SOAL A
Jawablah pertanyaan berikut berdasarkan teks kutipan tentang hobi menulis di bawah.
(i) Pada waktu apa saja menulis bisa disalurkan dalam sehari?
(ii) Kapan tidak tampak satu pun judul baru di blog pribadi penulis?
(iii) Berapa durasi kebanyakan video di Youtube.com?
SOAL B
Salin kembali tanpa perubahan bagian teks kutipan tentang hobi menulis di bawah. Bagian itu dibuka dengan kata-kata "Ketika menulis sudah" dan ditutup dengan "blog pribadi saya.".

TEKS KUTIPAN

# # # # # # #

Ketika menulis sudah berani kita
sebut sebagai hobi, harusnya tak ada lagi apologi untuk menganggur dan menjauh
dari pena dalam sehari. Menulis mestinya pernah sekali, dua kali disalurkan
dalam sehari. Entah itu saat jeda istirahat siang, sore hari, atau pasca makan
malam. Bagi penulis, akan ada saja sesuatu yang menarik untuk diulik setiap
hari. Sayangnya, saya yang berikrar untuk menjadi penulis, di pertengahan
September ini sebijipun tak tampak judul baru di blog pribadi saya.
Alangkah memilukan! Sebut saja
begitu karena pada kenyataannya beberapa bulan ke belakang, kolaborasi jemari
saya dengan pena begitu aktif menulis. Lagipula, merujuk kepada kebiasaan para
penulis yang betul-betul layak disebut penulis, fenomena apapun yang ada di sekitarnya sangat mudah dijadikan
bahan tulisan, kajian atau renungan. Saya pun
merasa bersalah dan sedikit memaki diri sendiri karena terlalu banyak
menyia-nyiakan waktu. Wajar jika saya sebut keadaan ini sangat memilukan.
Ada beberapa penyebab yang
membuat target-target menulis saya meleset sehingga postingan blog terbengkalai,
diantaranya adalah ketergantungan pada perangkat mobile atau gadget. Sadar
atau tidak sadar, pengaruh telepon pintar
yang memuat banyak aplikasi sangat mudah mengalihkan kita dari buku. Koneksi
internet yang memungkinkan perangkat mengakses berita dan informasi dengan
praktis dan sajiannya variatif mengancam
bacaan konvensional. Dan itu telah sukses terjadi. Saya cenderung betah
berlama-lama menghadap layar handphone
daripada bercengkerama dengan buku.
Selanjutnya, ada situs berbagi
video: Youtube.com, yang mampu
menghipnotis dan menghilangkan nafsu membaca. Bahkan, kehadiran situs milik
perusahaan raksasa Google tersebut lebih menyita waktu karena kebanyakan durasi
video antara 3 menit hingga 15 menit. Itu adalah rata-rata durasi versi video
pendek. Belum lagi unggahan film, informasi, berita, dan hiburan lainnya yang
juga sudah bisa dinikmati di situs ini.

# # # # # # #

INFORMASI YANG DIBERIKAN

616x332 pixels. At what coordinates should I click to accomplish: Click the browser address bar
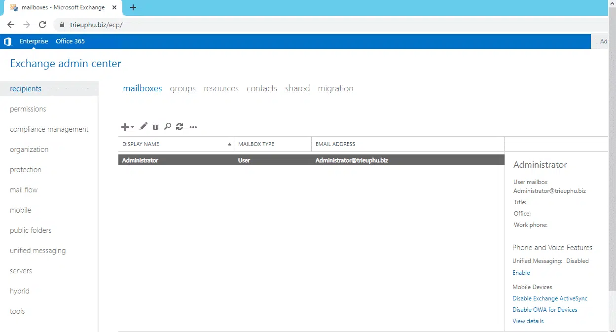(296, 25)
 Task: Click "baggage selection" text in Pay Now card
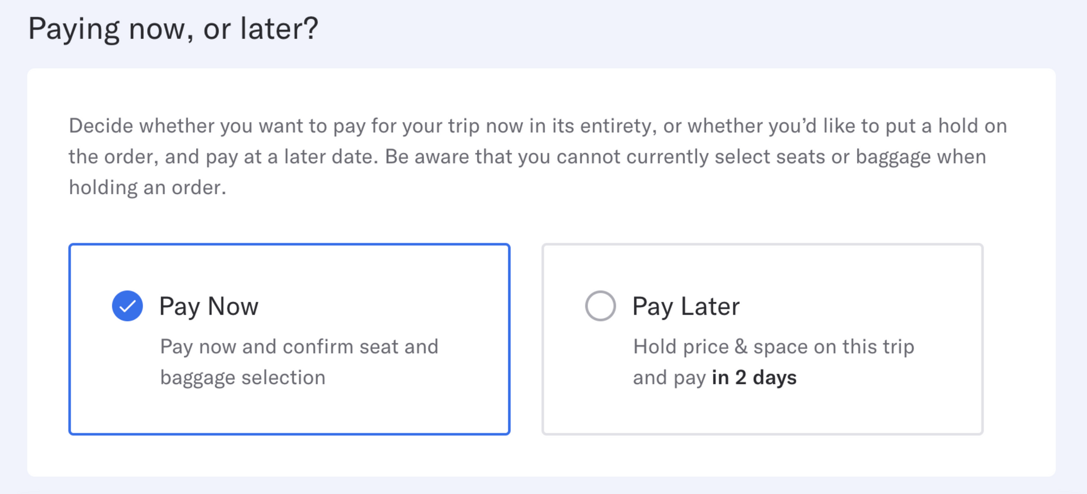coord(242,377)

# # # # # # #

JAWABAN AKHIR A
(i) Saat jeda istirahat siang, sore hari, atau pasca makan malam.
(ii) Di pertengahan September.
(iii) Antara 3 menit hingga 15 menit.

JAWABAN AKHIR B
Ketika menulis sudah berani kita
sebut sebagai hobi, harusnya tak ada lagi apologi untuk menganggur dan menjauh
dari pena dalam sehari. Menulis mestinya pernah sekali, dua kali disalurkan
dalam sehari. Entah itu saat jeda istirahat siang, sore hari, atau pasca makan
malam. Bagi penulis, akan ada saja sesuatu yang menarik untuk diulik setiap
hari. Sayangnya, saya yang berikrar untuk menjadi penulis, di pertengahan
September ini sebijipun tak tampak judul baru di blog pribadi saya.